What is being asked: In the data below, replace "Instruction" with "Directive" everywhere it appears and leave everything else unchanged.

* Begin *

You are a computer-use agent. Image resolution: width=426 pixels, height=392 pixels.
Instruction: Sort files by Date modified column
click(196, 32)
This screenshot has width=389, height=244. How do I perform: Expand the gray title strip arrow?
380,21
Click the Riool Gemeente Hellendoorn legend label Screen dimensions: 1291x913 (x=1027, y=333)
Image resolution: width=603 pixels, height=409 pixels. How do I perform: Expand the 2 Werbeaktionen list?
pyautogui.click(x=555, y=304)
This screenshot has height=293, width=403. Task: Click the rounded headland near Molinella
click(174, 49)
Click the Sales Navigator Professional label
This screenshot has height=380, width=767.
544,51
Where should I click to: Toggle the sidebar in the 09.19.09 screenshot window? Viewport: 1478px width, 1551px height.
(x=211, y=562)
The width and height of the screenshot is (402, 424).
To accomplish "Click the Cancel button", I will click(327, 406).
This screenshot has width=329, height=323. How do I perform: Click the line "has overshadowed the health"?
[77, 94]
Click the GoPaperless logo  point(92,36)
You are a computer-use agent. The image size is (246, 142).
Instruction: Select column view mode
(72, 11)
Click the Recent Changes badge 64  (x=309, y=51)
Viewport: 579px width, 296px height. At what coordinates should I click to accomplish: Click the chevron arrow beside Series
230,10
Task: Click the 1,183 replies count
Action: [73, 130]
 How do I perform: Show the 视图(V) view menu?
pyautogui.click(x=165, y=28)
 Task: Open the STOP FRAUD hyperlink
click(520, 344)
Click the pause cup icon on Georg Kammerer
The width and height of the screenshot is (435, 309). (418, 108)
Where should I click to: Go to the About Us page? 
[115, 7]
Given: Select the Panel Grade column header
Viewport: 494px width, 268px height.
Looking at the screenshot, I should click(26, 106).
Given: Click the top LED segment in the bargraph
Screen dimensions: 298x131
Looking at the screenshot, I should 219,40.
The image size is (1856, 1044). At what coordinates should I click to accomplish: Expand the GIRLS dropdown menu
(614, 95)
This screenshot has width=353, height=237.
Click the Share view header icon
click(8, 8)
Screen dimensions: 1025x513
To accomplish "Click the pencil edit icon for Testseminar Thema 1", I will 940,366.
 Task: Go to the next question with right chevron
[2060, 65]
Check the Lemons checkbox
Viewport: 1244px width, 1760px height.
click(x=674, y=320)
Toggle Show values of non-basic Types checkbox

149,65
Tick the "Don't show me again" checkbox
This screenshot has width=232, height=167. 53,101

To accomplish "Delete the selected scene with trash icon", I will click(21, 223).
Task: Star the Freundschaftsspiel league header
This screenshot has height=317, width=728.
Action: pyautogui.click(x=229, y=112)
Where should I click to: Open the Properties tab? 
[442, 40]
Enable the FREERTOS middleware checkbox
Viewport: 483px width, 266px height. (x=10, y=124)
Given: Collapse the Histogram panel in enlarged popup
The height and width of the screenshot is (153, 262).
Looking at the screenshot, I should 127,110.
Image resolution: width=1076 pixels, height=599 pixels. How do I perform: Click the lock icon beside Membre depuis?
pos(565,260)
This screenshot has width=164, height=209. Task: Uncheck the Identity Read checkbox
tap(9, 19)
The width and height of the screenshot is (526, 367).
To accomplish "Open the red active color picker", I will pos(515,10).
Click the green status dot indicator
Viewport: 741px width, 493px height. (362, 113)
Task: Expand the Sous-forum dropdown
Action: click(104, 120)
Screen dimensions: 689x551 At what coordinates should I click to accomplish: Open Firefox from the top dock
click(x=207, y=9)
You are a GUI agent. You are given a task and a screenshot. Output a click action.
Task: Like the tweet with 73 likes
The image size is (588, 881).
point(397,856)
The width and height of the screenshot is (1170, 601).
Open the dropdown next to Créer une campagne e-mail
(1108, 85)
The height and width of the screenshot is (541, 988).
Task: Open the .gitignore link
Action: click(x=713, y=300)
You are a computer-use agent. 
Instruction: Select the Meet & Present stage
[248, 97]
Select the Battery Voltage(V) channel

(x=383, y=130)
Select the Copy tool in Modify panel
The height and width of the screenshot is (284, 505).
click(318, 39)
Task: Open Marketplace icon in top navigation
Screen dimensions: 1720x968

* End *

Result of the task:
You are a computer-use agent. Image resolution: width=426 pixels, height=392 pixels.
Directive: Sort files by Date modified column
click(196, 32)
This screenshot has width=389, height=244. How do I perform: Expand the gray title strip arrow?
380,21
Click the Riool Gemeente Hellendoorn legend label Screen dimensions: 1291x913 (x=1027, y=333)
Image resolution: width=603 pixels, height=409 pixels. How do I perform: Expand the 2 Werbeaktionen list?
pyautogui.click(x=555, y=304)
This screenshot has height=293, width=403. Task: Click the rounded headland near Molinella
click(174, 49)
Click the Sales Navigator Professional label
This screenshot has height=380, width=767.
544,51
Where should I click to: Toggle the sidebar in the 09.19.09 screenshot window? Viewport: 1478px width, 1551px height.
(x=211, y=562)
The width and height of the screenshot is (402, 424).
To accomplish "Click the Cancel button", I will click(327, 406).
This screenshot has width=329, height=323. How do I perform: Click the line "has overshadowed the health"?
[77, 94]
Click the GoPaperless logo  point(92,36)
You are a computer-use agent. The image size is (246, 142).
Directive: Select column view mode
(72, 11)
Click the Recent Changes badge 64  (x=309, y=51)
Viewport: 579px width, 296px height. At what coordinates should I click to accomplish: Click the chevron arrow beside Series
230,10
Task: Click the 1,183 replies count
Action: [73, 130]
 How do I perform: Show the 视图(V) view menu?
pyautogui.click(x=165, y=28)
 Task: Open the STOP FRAUD hyperlink
click(520, 344)
Click the pause cup icon on Georg Kammerer
The width and height of the screenshot is (435, 309). (418, 108)
Where should I click to: Go to the About Us page? 
[115, 7]
Given: Select the Panel Grade column header
Viewport: 494px width, 268px height.
Looking at the screenshot, I should click(26, 106).
Given: Click the top LED segment in the bargraph
Screen dimensions: 298x131
Looking at the screenshot, I should 219,40.
The image size is (1856, 1044). At what coordinates should I click to accomplish: Expand the GIRLS dropdown menu
(614, 95)
This screenshot has width=353, height=237.
Click the Share view header icon
click(8, 8)
Screen dimensions: 1025x513
To accomplish "Click the pencil edit icon for Testseminar Thema 1", I will 940,366.
 Task: Go to the next question with right chevron
[2060, 65]
Check the Lemons checkbox
Viewport: 1244px width, 1760px height.
click(x=674, y=320)
Toggle Show values of non-basic Types checkbox

149,65
Tick the "Don't show me again" checkbox
This screenshot has width=232, height=167. 53,101

To accomplish "Delete the selected scene with trash icon", I will click(21, 223).
Task: Star the Freundschaftsspiel league header
This screenshot has height=317, width=728.
Action: pyautogui.click(x=229, y=112)
Where should I click to: Open the Properties tab? 
[442, 40]
Enable the FREERTOS middleware checkbox
Viewport: 483px width, 266px height. (x=10, y=124)
Given: Collapse the Histogram panel in enlarged popup
The height and width of the screenshot is (153, 262).
Looking at the screenshot, I should 127,110.
Image resolution: width=1076 pixels, height=599 pixels. How do I perform: Click the lock icon beside Membre depuis?
pos(565,260)
This screenshot has width=164, height=209. Task: Uncheck the Identity Read checkbox
tap(9, 19)
The width and height of the screenshot is (526, 367).
To accomplish "Open the red active color picker", I will pos(515,10).
Click the green status dot indicator
Viewport: 741px width, 493px height. (362, 113)
Task: Expand the Sous-forum dropdown
Action: click(104, 120)
Screen dimensions: 689x551 At what coordinates should I click to accomplish: Open Firefox from the top dock
click(x=207, y=9)
You are a GUI agent. You are given a task and a screenshot. Output a click action.
Task: Like the tweet with 73 likes
The image size is (588, 881).
point(397,856)
The width and height of the screenshot is (1170, 601).
Open the dropdown next to Créer une campagne e-mail
(1108, 85)
The height and width of the screenshot is (541, 988).
Task: Open the .gitignore link
Action: click(x=713, y=300)
You are a computer-use agent. 
Directive: Select the Meet & Present stage
[248, 97]
Select the Battery Voltage(V) channel

(x=383, y=130)
Select the Copy tool in Modify panel
The height and width of the screenshot is (284, 505).
click(318, 39)
Task: Open Marketplace icon in top navigation
Screen dimensions: 1720x968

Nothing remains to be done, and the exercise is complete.